Glencore AG is a company based in Switzerland, one of the world’s largest commodity traders. Yesterday it reached a settlement with the US Department of Justice (DOJ), the key points of which are:
- A three-year compliance programme of monitorship and;
- A fine of more than USD 1 Billion. ($1,186,000,000) and;
- $39.6m payment to the Brazilian Authorities and;
- Payments by Glencore Limited and Chemoil Corp of $428m and $341 respectively.
Alleged bribery in multiple countries
The DOJ looked at Glencore’s activities over a ten year period. The allegations centred on bribes allegedly paid to officials in Nigeria, the Democratic Republic of Congo and Venezuela from 2007 to 2018.
On 24 May 2022 Glencore reached these terms of settlement with US and Brazilian authorities for alleged breaches of the Foreign Corrupt Practices Act. In addition, the settlement deals with allegations of market manipulation were filed by the Commodity Futures Trading Commission.
Separately, Glencore Energy UK Ltd has indicated a guilty plea to bribery charges, seven in all, brought by the UK’s Serious Fraud Office (SFO). There are investigations ongoing in Switzerland and the Netherlands.
Finally the DOJ will appoint a compliance and monitoring officer who will monitor the company for the next three years.
All in all, a bit of a regulatory spanking. Yeah? Right. On the 15 February 2022, the Glencore group released preliminary results for 2021 of $21.3 Billion, up 84% y/y.
What can the UK director learn from all of this?
In the UK, bribery is dealt with on the criminal level by the Bribery Act 2010 (BA2010). Largely, there are offences for bribing (section 1) and being bribed (section 2). But what will worry most directors is section 7.
The failure of commercial organisations to prevent bribery
A relevant commercial organisation (“C”) is guilty of an offence under this section if a person (“A”) associated with C bribes another person intending:
- to obtain or retain business for C, or
- to obtain or retain an advantage in the conduct of business for C.
However, it is a defence for C to prove that C had in place adequate procedures designed to prevent persons associated with C from undertaking such conduct.
3. For the purposes of this section, A bribes another person if, and only if, A:
- is, or would be, guilty of an offence under section 1 or 6 (whether or not A has been prosecuted for such an offence), or
- would be guilty of such an offence if section 12(2)(c) and (4) were omitted.

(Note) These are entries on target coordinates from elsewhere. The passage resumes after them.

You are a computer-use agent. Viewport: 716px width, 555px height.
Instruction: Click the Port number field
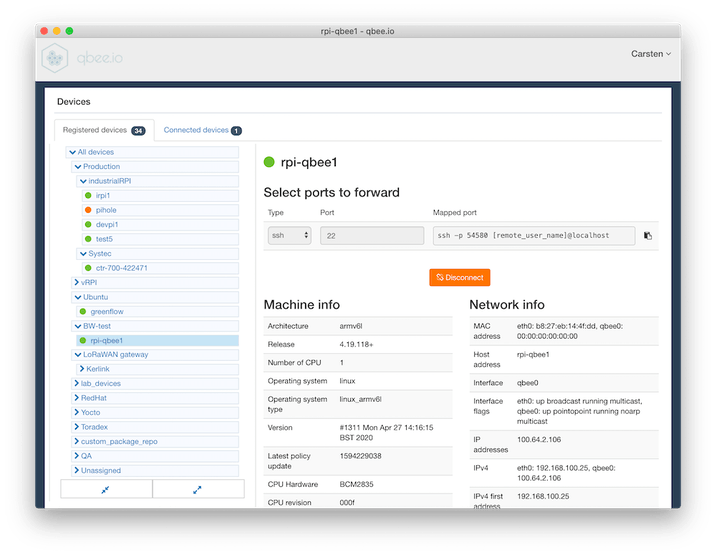pos(371,236)
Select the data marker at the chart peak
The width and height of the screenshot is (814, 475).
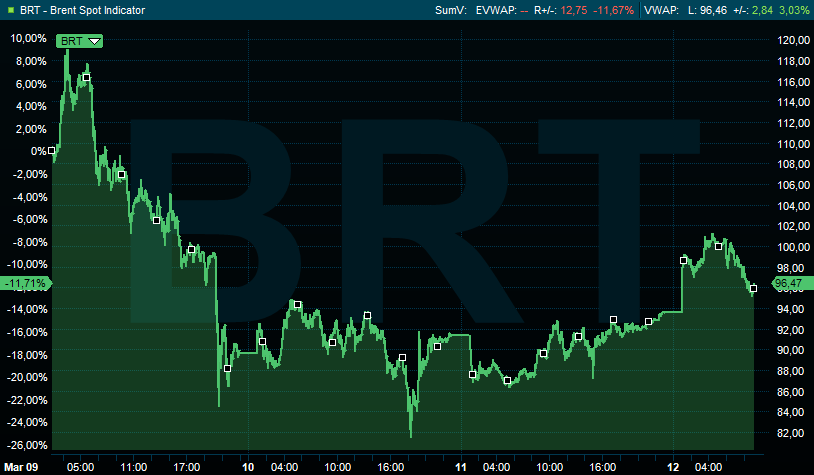[x=87, y=77]
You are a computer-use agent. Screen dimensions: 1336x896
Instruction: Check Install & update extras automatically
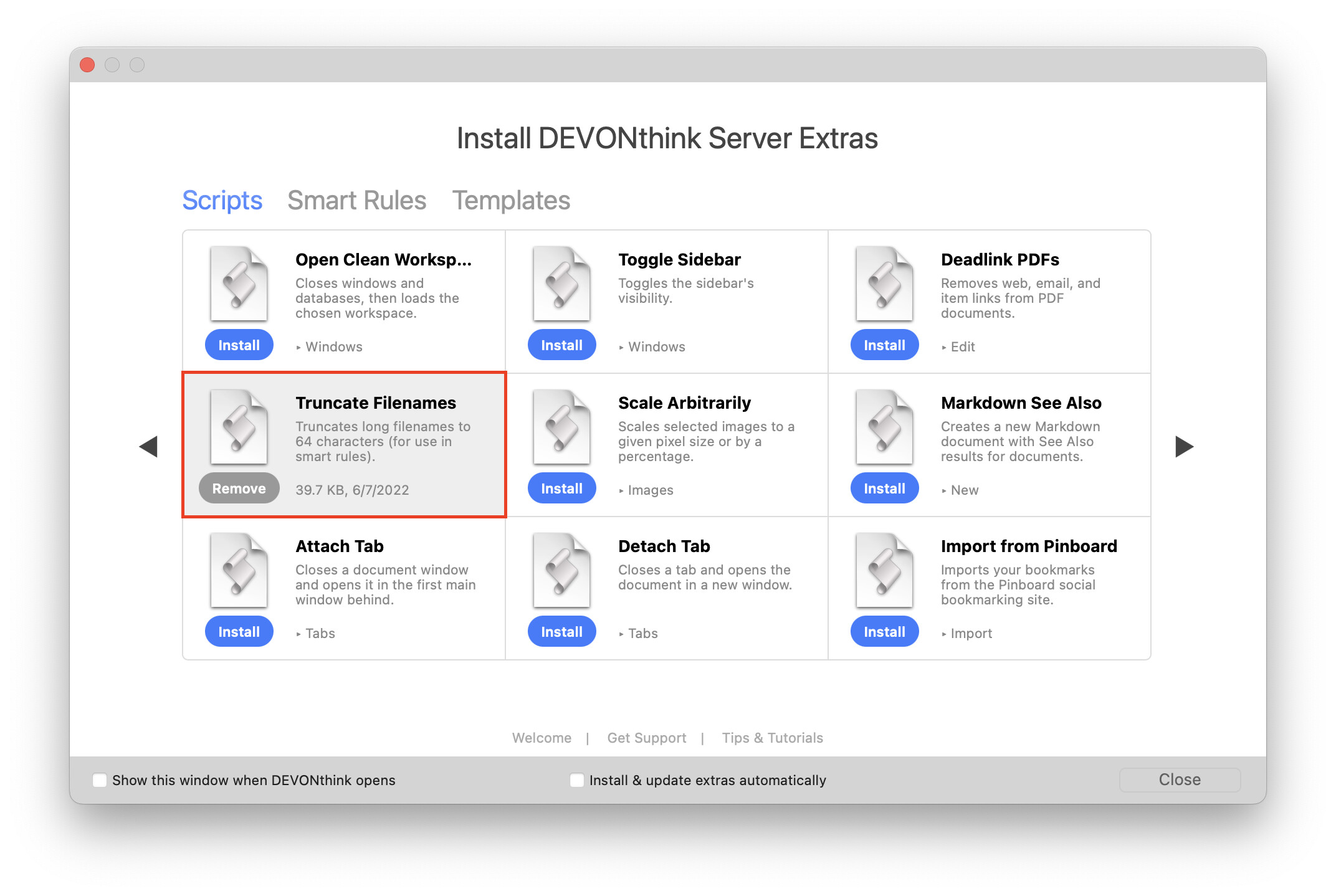(x=577, y=780)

The Act is structured so that if someone acting on your company’s behalf bribes someone to benefit your business, then your company can be found guilty of an offence. The penalty is an unlimited fine on indictment. It matters not that the bribe was paid or received outside the UK. The Act is designed to catch that point. However, there is a defence to the Section 6 offence and that is that your organisation had in place adequate procedures to prevent it.